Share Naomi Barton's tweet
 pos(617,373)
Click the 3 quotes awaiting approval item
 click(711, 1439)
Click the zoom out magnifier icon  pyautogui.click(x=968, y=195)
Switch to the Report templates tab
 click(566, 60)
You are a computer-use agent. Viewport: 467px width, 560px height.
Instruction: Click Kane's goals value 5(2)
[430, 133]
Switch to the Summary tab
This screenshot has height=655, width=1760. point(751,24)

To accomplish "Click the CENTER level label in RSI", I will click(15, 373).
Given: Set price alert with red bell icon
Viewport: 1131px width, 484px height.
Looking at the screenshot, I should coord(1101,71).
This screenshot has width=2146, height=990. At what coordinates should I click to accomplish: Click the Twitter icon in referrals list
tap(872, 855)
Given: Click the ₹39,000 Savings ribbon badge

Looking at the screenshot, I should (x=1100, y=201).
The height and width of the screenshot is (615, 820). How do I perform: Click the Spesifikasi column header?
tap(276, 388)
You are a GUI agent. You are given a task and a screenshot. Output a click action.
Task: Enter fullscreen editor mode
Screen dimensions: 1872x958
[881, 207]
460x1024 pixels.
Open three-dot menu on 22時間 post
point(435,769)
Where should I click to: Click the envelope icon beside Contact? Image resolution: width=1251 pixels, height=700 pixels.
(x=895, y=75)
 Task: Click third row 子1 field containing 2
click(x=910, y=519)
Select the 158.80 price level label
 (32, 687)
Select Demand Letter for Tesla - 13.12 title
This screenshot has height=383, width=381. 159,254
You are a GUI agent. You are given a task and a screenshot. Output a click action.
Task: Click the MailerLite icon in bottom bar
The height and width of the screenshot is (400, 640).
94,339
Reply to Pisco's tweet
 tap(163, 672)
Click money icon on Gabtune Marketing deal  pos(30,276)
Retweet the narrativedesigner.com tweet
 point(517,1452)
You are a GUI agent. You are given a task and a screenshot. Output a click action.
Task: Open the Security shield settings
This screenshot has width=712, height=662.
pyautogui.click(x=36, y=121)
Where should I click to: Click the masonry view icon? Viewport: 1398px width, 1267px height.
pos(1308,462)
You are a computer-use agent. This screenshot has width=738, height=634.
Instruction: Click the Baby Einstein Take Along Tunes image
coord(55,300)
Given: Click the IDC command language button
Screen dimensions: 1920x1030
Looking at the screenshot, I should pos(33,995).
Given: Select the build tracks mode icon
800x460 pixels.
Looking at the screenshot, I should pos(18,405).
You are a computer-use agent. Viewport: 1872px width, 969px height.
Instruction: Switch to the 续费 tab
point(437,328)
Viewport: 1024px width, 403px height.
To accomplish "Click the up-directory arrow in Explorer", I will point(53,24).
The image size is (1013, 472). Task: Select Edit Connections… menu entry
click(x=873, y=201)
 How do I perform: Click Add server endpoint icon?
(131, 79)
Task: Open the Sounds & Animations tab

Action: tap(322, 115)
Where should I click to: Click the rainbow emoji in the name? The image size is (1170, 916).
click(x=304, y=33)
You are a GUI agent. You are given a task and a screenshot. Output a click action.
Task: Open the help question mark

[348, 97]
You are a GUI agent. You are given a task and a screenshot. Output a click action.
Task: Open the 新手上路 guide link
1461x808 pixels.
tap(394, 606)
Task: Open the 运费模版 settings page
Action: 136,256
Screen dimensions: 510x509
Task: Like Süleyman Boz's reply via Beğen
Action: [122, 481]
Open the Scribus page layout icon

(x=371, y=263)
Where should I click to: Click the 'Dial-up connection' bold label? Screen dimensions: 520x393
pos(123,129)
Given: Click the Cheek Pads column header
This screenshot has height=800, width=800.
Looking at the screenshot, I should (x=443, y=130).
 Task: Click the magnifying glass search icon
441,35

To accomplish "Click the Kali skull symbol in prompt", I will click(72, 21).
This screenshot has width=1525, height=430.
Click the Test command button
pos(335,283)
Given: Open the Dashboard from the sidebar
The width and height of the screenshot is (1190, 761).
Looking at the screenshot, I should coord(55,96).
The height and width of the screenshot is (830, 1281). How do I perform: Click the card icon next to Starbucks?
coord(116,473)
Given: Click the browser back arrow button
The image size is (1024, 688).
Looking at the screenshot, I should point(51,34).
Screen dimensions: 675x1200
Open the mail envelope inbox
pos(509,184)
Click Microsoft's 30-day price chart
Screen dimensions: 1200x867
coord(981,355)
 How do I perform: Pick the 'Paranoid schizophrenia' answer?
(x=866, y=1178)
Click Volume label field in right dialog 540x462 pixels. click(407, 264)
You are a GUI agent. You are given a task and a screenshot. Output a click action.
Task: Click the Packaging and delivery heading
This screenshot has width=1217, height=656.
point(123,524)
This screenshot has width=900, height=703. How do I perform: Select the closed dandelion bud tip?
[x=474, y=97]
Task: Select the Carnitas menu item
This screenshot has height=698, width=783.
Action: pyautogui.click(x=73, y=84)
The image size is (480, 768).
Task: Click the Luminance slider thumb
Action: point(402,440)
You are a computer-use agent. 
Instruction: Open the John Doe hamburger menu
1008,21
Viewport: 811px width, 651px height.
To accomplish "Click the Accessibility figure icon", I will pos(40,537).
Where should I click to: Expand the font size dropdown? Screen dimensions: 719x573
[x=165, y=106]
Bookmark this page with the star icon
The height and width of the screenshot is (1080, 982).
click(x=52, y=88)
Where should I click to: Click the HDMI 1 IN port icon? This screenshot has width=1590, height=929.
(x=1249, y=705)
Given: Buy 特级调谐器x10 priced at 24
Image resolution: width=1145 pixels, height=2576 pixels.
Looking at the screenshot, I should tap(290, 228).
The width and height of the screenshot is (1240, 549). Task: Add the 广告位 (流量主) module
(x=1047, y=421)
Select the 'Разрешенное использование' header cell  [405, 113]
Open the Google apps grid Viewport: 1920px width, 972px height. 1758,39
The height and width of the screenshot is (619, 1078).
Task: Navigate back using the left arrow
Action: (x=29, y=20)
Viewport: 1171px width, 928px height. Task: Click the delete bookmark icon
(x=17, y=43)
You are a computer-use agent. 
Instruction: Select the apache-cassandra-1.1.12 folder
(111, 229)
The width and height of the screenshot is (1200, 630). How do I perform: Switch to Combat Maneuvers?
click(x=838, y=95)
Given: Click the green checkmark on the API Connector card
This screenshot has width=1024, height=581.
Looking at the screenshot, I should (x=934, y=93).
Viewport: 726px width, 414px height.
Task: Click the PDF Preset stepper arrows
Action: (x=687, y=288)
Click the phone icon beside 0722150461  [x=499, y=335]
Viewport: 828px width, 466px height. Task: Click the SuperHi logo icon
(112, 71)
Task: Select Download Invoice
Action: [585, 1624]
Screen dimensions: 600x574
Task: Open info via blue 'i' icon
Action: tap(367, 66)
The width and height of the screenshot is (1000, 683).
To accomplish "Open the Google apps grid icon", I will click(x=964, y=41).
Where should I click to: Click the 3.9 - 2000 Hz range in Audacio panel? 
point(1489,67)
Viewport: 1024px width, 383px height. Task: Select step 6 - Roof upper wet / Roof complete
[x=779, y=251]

______________________________

** Requirement **
From the entries above, return each line with the word "will" in it.

** Exercise answer **
To accomplish "Click the CENTER level label in RSI", I will click(15, 373).
To accomplish "Click the up-directory arrow in Explorer", I will point(53,24).
To accomplish "Click the Kali skull symbol in prompt", I will click(72, 21).
To accomplish "Click the Accessibility figure icon", I will pos(40,537).
To accomplish "Open the Google apps grid icon", I will click(x=964, y=41).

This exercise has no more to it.